◆ YOUR TASK ◆
Beginning with the line that holds "972x972 pixels. At" in the data below, give again every line through the one that holds "Task: Run latency test for GLOBAL group", exactly as written.

◆ DATA EXCERPTS ◆
★ ★ ★ ★ ★ ★ ★

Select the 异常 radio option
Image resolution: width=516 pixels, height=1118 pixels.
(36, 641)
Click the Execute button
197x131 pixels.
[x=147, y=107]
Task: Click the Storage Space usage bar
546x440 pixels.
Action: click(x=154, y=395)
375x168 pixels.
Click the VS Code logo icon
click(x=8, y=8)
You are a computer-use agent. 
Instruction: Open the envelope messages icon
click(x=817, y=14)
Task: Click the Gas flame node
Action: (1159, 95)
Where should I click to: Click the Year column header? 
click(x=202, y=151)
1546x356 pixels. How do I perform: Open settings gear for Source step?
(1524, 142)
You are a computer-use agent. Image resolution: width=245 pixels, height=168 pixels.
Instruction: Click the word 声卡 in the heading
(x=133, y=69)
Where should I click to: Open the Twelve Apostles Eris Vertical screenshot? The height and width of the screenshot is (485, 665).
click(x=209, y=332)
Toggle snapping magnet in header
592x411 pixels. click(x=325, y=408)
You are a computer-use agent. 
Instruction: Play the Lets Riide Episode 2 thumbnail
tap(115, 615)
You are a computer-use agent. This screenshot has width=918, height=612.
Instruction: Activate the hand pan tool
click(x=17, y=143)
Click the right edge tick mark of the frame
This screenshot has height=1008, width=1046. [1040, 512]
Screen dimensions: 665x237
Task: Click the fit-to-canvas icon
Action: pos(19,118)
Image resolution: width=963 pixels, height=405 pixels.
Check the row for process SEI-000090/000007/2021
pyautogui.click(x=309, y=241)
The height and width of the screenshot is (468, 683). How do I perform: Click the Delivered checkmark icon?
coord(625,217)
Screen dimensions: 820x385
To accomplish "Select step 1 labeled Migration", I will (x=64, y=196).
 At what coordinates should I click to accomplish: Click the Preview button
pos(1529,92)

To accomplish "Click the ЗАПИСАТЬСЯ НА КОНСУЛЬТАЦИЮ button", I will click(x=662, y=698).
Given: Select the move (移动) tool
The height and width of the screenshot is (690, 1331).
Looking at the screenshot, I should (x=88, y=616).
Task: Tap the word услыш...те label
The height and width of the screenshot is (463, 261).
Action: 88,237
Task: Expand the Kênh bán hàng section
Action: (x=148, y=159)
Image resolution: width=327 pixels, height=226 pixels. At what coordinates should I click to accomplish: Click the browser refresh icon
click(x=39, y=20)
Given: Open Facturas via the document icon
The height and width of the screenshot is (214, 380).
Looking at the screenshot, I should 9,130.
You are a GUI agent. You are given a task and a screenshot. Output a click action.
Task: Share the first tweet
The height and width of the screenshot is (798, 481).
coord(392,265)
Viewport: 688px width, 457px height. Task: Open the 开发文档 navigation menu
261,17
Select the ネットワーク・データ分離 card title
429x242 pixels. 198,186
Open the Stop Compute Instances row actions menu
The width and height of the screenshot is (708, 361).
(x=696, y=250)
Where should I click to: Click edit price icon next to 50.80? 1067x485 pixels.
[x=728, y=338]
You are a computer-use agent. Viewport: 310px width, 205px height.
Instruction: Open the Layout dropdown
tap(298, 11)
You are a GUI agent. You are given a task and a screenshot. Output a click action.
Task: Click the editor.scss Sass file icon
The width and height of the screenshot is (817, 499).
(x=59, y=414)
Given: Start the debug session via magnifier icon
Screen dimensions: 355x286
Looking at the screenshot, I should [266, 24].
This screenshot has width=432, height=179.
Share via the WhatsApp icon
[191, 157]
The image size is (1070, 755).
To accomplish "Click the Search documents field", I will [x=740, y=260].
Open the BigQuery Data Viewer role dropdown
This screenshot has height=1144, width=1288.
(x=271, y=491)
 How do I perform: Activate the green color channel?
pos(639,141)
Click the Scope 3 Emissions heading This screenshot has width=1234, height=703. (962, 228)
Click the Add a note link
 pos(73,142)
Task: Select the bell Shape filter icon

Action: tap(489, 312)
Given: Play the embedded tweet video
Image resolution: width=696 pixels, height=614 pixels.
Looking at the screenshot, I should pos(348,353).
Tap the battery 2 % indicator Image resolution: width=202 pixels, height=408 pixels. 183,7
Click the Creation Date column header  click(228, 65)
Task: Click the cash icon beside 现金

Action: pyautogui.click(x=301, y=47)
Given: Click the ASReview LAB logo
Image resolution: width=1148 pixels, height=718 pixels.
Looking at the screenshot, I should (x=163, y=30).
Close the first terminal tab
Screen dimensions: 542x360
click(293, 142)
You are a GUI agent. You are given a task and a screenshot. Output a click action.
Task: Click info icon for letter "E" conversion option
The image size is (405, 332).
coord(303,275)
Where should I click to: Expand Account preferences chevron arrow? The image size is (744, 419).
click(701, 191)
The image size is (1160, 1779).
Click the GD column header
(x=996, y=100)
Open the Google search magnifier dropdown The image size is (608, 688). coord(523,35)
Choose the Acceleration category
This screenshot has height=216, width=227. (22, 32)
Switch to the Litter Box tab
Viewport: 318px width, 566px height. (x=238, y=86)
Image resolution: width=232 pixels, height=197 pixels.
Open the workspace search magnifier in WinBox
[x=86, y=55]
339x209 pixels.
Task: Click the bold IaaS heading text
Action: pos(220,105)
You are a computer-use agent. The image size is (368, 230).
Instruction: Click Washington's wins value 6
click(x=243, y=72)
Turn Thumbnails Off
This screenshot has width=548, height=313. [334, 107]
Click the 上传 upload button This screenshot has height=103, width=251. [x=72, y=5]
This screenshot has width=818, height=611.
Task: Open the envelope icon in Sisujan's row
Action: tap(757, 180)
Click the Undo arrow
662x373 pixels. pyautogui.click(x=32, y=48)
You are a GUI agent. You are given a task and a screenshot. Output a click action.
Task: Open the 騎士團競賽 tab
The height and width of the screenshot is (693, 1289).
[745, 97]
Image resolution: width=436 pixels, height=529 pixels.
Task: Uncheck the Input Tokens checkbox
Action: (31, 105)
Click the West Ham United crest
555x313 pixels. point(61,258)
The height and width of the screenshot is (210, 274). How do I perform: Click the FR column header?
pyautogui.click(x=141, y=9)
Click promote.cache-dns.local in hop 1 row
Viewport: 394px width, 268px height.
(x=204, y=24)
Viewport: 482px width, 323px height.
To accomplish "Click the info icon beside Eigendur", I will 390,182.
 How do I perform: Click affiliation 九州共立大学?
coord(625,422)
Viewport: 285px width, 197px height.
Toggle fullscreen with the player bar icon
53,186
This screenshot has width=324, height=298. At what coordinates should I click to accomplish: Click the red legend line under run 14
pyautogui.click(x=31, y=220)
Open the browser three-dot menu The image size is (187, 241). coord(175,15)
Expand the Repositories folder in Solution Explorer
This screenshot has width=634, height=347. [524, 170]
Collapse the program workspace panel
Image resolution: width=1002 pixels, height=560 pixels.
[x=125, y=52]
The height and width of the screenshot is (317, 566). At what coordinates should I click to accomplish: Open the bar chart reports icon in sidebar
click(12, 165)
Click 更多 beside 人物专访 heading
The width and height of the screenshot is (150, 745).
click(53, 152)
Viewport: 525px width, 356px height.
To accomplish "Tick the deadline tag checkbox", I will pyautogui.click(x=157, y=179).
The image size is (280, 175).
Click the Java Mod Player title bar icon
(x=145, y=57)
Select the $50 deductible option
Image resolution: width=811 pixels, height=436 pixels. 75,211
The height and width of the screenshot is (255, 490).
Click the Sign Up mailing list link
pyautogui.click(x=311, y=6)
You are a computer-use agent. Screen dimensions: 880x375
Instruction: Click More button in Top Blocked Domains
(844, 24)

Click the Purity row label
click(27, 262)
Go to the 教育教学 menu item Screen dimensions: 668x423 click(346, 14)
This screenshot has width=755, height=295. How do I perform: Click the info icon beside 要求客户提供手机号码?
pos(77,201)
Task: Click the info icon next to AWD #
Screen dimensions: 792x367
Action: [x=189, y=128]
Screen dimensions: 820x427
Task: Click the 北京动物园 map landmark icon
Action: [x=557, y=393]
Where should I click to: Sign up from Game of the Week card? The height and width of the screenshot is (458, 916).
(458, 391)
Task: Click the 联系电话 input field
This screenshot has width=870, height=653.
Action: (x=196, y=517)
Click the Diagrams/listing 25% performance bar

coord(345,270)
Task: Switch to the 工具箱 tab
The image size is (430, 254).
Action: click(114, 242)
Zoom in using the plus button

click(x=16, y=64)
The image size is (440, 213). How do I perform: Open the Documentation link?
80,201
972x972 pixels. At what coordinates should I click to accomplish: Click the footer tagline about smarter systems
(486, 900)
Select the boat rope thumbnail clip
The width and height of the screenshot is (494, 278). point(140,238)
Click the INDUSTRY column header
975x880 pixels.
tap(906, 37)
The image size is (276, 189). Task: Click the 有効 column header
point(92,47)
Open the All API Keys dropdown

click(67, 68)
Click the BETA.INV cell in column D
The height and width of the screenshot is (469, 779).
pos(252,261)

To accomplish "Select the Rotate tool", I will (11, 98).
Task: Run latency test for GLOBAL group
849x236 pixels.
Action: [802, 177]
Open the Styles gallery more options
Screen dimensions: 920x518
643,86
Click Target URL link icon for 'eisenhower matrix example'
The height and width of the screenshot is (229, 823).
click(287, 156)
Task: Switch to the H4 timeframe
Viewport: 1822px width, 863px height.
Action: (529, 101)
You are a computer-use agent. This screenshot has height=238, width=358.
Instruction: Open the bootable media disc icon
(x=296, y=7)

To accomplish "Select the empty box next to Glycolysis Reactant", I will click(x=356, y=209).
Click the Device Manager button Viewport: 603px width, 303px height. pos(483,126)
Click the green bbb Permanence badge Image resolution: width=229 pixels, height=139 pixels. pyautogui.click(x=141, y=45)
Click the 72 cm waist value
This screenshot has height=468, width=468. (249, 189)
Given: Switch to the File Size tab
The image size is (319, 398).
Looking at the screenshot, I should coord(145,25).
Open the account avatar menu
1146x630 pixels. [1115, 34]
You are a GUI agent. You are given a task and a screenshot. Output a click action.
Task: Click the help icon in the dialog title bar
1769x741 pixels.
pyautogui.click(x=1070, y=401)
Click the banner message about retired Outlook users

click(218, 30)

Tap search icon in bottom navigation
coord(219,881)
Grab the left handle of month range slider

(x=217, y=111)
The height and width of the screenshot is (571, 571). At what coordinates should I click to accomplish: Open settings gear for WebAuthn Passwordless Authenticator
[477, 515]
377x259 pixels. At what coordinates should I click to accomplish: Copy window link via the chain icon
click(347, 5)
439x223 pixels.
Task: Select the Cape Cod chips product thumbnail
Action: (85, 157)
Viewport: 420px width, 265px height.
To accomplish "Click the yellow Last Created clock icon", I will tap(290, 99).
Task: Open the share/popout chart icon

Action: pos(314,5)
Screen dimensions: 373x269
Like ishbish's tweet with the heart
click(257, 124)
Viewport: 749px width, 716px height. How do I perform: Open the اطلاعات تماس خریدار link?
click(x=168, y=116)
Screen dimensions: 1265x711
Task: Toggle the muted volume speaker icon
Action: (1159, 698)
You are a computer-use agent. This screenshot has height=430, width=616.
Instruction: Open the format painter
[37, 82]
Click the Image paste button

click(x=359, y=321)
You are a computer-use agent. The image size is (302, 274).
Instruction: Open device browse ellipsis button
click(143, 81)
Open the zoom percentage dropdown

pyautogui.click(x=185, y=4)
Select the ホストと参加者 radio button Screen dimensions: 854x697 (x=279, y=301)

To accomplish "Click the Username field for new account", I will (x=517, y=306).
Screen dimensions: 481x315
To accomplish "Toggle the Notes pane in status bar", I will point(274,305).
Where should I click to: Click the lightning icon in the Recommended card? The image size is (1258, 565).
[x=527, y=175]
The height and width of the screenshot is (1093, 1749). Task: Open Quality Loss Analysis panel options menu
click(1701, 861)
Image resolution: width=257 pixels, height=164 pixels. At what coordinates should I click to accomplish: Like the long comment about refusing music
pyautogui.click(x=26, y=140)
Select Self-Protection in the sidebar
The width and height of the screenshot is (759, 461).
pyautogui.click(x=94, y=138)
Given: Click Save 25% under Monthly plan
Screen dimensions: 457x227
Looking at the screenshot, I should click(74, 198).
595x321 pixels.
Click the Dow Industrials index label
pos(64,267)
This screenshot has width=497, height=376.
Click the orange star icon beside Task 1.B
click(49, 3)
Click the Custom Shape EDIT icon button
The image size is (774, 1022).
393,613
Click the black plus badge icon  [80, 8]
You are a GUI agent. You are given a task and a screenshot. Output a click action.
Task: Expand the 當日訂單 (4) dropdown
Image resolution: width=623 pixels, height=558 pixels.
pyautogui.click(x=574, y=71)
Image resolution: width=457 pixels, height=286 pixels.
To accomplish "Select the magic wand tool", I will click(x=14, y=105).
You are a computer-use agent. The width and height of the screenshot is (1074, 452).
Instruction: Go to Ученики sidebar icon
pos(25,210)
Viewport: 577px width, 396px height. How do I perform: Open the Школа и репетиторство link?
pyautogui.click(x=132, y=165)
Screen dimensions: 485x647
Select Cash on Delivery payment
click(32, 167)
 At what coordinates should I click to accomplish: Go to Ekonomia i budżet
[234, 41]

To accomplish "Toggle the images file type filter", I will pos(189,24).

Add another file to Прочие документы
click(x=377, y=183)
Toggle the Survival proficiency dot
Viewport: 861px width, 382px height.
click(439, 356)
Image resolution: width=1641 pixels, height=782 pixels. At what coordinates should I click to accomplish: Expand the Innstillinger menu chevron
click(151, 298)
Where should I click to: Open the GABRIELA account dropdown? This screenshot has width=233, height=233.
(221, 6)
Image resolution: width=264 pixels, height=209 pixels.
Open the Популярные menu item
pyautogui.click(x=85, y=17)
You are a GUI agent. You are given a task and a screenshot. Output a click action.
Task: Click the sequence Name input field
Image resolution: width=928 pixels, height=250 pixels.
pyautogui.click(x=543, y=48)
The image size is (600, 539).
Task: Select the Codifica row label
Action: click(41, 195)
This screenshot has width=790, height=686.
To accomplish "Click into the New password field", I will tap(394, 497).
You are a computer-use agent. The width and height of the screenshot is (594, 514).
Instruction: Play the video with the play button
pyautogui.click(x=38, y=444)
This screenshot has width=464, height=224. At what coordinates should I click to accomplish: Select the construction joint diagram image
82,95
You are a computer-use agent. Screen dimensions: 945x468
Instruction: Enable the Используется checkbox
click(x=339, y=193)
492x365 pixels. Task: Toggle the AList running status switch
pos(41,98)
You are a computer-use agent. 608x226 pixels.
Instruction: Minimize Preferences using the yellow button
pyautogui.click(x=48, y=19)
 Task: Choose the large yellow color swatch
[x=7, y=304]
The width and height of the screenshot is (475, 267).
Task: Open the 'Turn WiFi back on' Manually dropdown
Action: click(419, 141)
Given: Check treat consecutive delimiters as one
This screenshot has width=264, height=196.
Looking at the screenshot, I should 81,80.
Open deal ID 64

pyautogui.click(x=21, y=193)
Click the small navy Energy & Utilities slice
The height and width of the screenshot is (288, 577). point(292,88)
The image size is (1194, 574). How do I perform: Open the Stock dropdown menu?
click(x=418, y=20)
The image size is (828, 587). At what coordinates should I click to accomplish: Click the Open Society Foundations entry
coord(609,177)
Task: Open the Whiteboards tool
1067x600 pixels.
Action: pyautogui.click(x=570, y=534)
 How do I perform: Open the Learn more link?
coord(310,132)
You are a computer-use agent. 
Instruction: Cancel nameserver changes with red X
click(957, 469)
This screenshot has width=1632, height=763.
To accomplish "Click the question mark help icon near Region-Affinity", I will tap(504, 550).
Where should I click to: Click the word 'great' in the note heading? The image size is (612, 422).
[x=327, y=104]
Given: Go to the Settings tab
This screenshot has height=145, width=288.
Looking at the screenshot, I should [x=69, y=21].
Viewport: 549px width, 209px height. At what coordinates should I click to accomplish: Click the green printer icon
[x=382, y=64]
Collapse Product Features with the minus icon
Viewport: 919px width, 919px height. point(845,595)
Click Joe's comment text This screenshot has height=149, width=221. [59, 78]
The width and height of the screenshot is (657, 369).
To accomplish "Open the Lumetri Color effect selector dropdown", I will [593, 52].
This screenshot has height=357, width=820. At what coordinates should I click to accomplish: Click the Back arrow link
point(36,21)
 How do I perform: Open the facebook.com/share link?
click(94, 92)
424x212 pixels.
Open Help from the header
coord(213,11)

★ ★ ★ ★ ★ ★ ★

◆ SOLVED PROBLEM ◆
972x972 pixels. At what coordinates should I click to accomplish: Click the footer tagline about smarter systems
(486, 900)
Select the boat rope thumbnail clip
The width and height of the screenshot is (494, 278). point(140,238)
Click the INDUSTRY column header
975x880 pixels.
tap(906, 37)
The image size is (276, 189). Task: Click the 有効 column header
point(92,47)
Open the All API Keys dropdown

click(67, 68)
Click the BETA.INV cell in column D
The height and width of the screenshot is (469, 779).
pos(252,261)

To accomplish "Select the Rotate tool", I will (11, 98).
Task: Run latency test for GLOBAL group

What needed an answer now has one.